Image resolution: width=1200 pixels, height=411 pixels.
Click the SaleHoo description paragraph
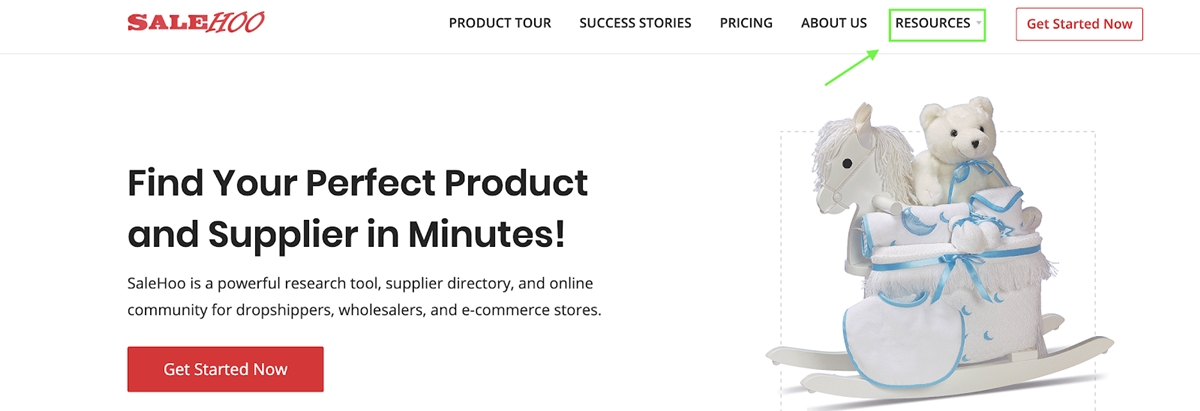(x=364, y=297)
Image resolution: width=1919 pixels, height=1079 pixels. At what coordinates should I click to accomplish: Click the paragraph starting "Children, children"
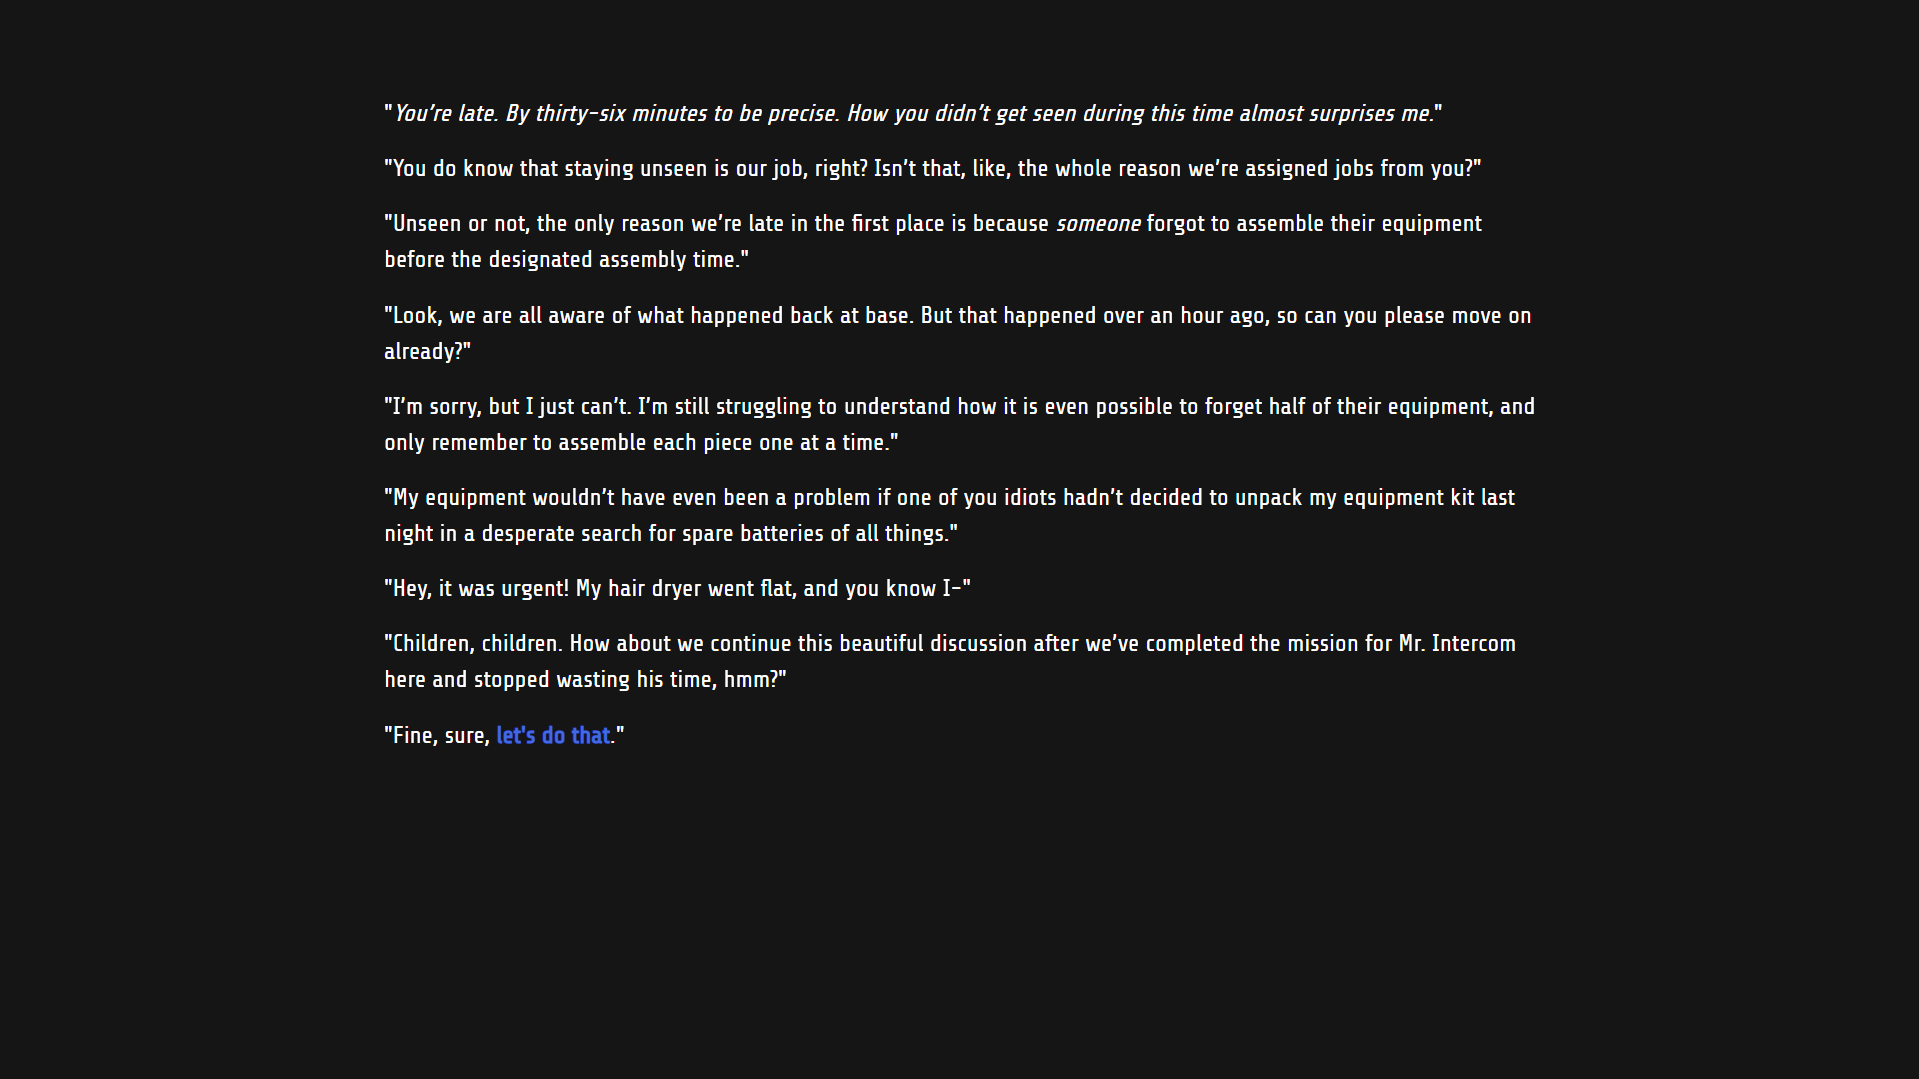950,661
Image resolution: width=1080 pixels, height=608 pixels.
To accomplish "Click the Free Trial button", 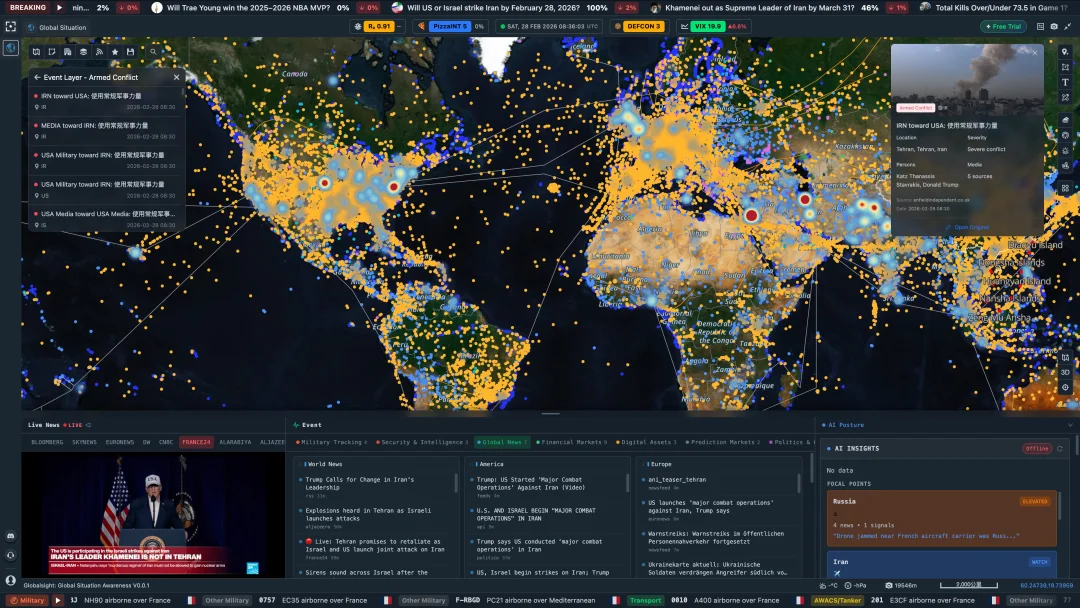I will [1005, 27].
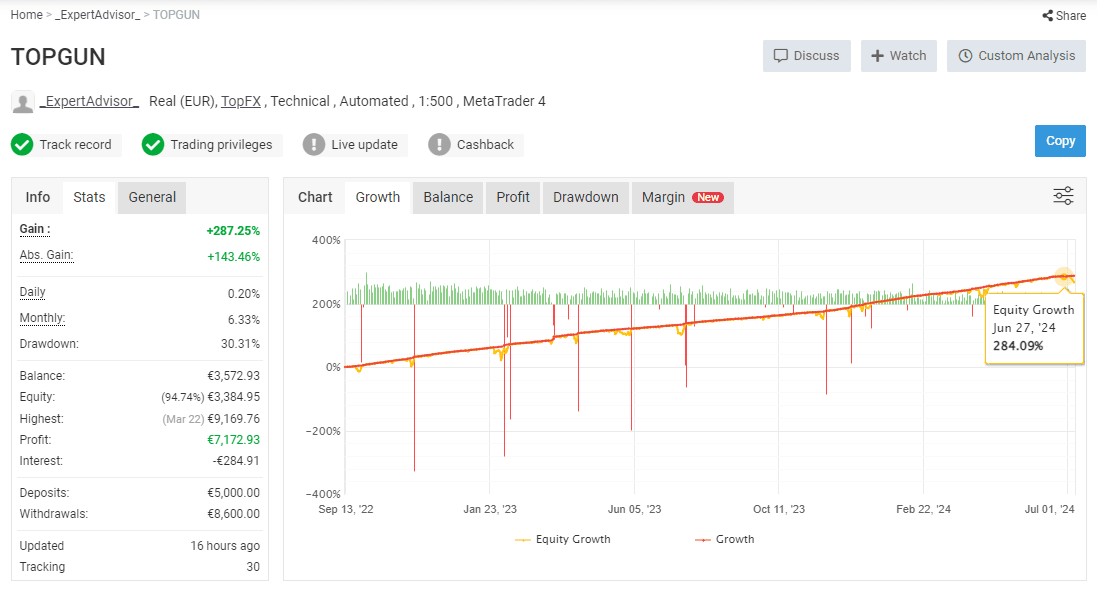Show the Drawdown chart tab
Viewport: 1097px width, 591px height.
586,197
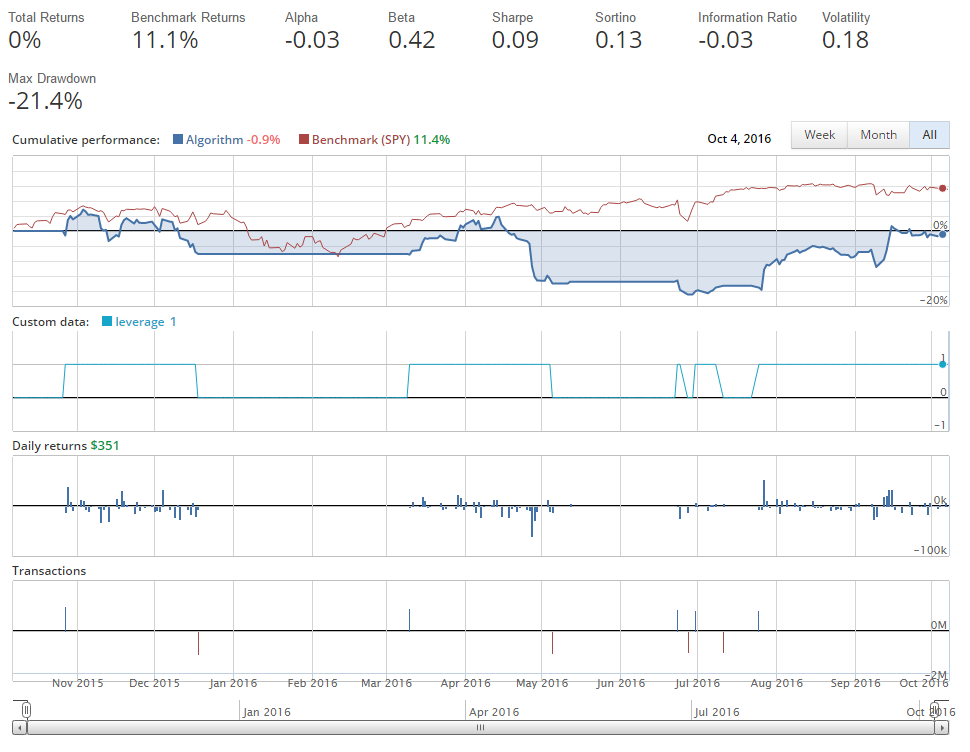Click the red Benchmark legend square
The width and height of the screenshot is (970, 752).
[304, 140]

#####

## AIM OF THE EXERCISE
Count the lines in the items above that contain the string "pixels", treating uppercase and lowercase as different. Reply with the number alone.

## SOLUTION TO THIS EXERCISE
3